Today Cameron and I baked a vegan blueberry pie for my husband’s birthday. Aron is allergic to eggs and dairy, so he rarely gets to sample any of the wonderful baked goods I have been making for this website. I wanted to bake with love today, but instead the main ingredient was stress. Cameron, the ever hard worker, stayed calm and patient with me. I love him for that. Finally, I had to tell myself to throw my need for baking perfection out the window and let him take over. I cut lattice strips out and Cam recklessly placed them on the blueberry filling. I had to look away, so I made myself a cup of coffee. He finished his design and we popped the pie in the oven. When it came out it looked like this:
I love it. Clearly, I need to let go more often.
- 2 1/2 cups (312 g) All-Purpose Flour
- 1/2 tsp. Salt
- 3 TBS Sugar
- 16 TBS (191 g) cold, butter flavored Crisco, cut up into 1/4 inch pieces
- 6 to 8 TBS Ice Water
- In a food processor, pulse together the flour, salt and sugar.
- Add the Crisco pieces. Pulse until the flour/Crisco mixture resembles bread crumbs.
- Pour in the ice water, and pulse 15 times. Once the mixture pulls away from the center it's ready.
- Dump the dough on a clean surface and knead a few times, and then form into a ball.
- Separate the pastry dough into two equal pieces. Wrap each piece in plastic wrap, flatten into a disc, and refrigerate for as little as 30 minutes up to two days.
- After the pastry has been chilled, roll out one dough disc on a lightly floured surface, and gently place in a pie plate. Refrigerate.

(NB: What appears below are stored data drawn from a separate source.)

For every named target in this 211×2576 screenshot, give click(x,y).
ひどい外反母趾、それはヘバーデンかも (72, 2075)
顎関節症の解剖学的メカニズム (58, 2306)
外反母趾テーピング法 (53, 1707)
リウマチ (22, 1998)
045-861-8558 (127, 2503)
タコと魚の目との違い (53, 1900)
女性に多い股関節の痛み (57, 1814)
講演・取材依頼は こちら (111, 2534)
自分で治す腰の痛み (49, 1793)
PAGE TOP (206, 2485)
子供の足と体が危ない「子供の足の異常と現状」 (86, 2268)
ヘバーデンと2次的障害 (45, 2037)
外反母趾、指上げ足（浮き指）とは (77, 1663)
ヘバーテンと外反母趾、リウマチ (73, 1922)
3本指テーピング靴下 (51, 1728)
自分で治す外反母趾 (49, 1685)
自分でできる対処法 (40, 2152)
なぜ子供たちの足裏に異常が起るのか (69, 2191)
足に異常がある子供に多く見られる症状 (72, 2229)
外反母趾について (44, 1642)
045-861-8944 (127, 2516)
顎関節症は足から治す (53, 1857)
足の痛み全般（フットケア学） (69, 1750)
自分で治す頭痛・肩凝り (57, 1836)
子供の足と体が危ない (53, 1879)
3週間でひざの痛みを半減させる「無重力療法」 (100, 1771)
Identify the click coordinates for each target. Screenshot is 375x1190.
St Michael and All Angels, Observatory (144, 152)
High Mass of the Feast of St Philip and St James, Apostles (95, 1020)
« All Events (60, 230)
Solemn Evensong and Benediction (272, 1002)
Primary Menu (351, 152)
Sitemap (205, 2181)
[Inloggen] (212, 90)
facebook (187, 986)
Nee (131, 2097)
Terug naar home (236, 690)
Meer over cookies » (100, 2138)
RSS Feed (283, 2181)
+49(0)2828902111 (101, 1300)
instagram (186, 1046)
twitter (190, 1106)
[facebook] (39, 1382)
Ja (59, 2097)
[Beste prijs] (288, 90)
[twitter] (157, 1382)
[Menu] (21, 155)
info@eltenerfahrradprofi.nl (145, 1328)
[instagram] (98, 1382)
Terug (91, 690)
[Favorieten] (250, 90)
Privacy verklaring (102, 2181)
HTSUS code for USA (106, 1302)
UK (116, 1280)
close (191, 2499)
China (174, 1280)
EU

- Take out the other pastry disc from the refrigerator. On a lightly floured surface, roll the pastry into a rectangle shape. With a fluted pastry cutter, cut out 16 strips. Carefully place the strips on a cookie sheet and refrigerate.
- Makes one 9-inch top and bottom crust.
- If the pastry breaks at any time when rolling out, just dab it with cold water to create a glue, and then stick the pieces together again.
- Food processor
- Dough scraper
- Rolling pin
- Pie plate
- Fluted pastry cutter, or pizza cutter
- 1/2 cup Vegan Margarine, melted
- 1/4 cup Sugar
- 1/4 cup Brown Sugar
- 1/4 tsp. Salt
- 2 1/2 cups All-Purpose Flour
- 4 cups Blueberries
- 1/2 cup Sugar
- 1 tsp. Lemon Zest (about half of a lemon)
- 1 TBS Lemon Juice (about half of a lemon)
- 3 TBS Cornstarch
- In a medium bowl, mix together the flour, sugars, and salt. Pour in the melted margarine and mix until the margarine is absorbed and the mixture forms clumps. Set aside.
- Mix the sugar, lemon juice, zest and cornstarch together in a large mixing bowl. Add the berries and toss gently to coat with the mixture.
- Preheat the oven to 375 degrees F.
- Take out the bottom pie shell from the refrigerator, and spoon the blueberry mixture into it.
- Sprinkle the crumble on top of the blueberry mixture.
- Take the lattice strips out of the refrigerator and make your lattice design anyway you darn well please. If working with a child. Look away while they work on it. Maybe pour a glass of wine for yourself.
- Brush the top of the lattice pie with water and sprinkle with coarse sugar.
- Bake for 40 minutes, or until the crust is golden brown and the blueberry juices are bubbling.